還相の回向ととくことは 利他教化の果をえしめ すなはち諸有(しょう)に回入(えにゅう)して 普賢(ふげん)の徳を修するなり(第36首)

還相回向ということは、衆生利益のためにとて、ただちに娑婆に戻り来て、普賢の徳を示すこと

さて次に還相回向です。まずことばの意味ですが、「諸有」には左訓に「十方のよろづの衆生なり」とあり、「普賢の徳」には、「普賢といふは仏の慈悲の極まりなり」とあります。先の和讃で弥陀の回向には「悲願の信行をえしむ」往相回向があると詠われ、この和讃で弥陀の回向にはもう一つ、「利他教化の果をえしむ」還相回向があると詠われます。そして「利他教化」とは「十方のよろづの衆生」のなかに入り、慈悲のはたらきをするということです。

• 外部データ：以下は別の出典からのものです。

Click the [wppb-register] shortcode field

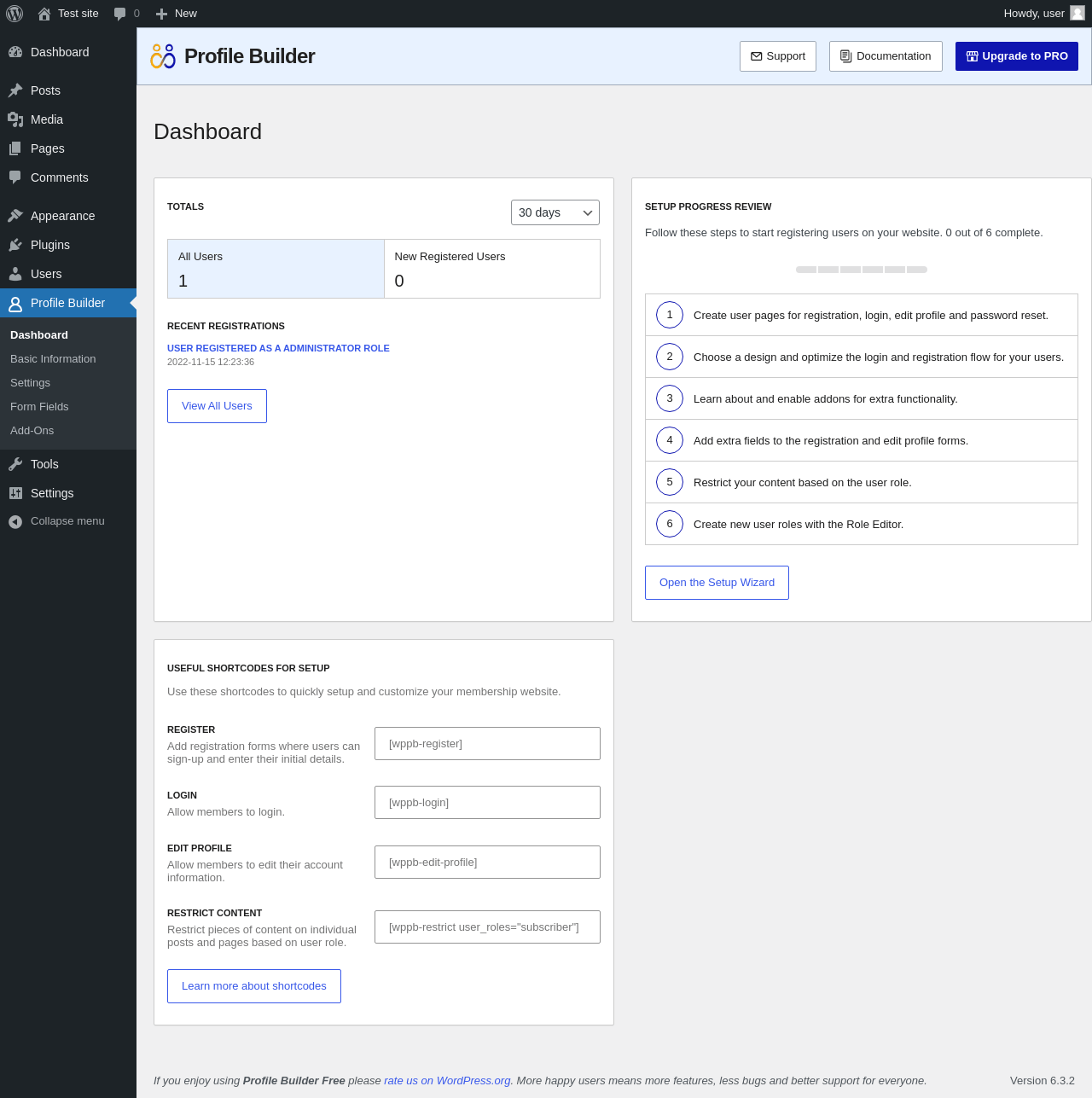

これはどちらも弥陀の回向(たまもの)ですから、「悲願の信行」が与えられることと「利他教化の果」が与えられることはコインの表と裏のようにひとつであるということです。すでに述べましたように(1、第34首)、先ず往相、しかる後に還相ではなく、往相がそのままで還相です。

さてしかし往相がそのまま還相とは実際のところどういうことか。それを考えるためにもう一度「弥陀の方便ときいたり 悲願の信行えしむ」ことに戻りたいと思います。われらが悲願の信行を得ることができたということは、弥陀の方便によってそのような身へと育てられたということです。弥陀の悲願に遇うことができたということは、ただそれだけのことではなく、その人自身のありように変化が起こったということです。善導の「前念に命終して、後念に即生す(前念命終、後念即生)」もその意味に受けとることができます。悲願に遇うことにより、これまでの古い生が終わり、新しい生がはじまったというように。そしてこの新しい生においては、弥陀の悲願を自分の願として感じられるようになります。

弥陀の悲願に遇うことができますと、「わたしのいのち」が「わたしのいのち」のままで「ほとけのいのち」と感じられるようになりますが、「わたしのいのち」としては悲願にたすけられつつ、同時に「ほとけのいのち」としては悲願をわが願いとして担うようになるのです。その二つが二つにして一つです。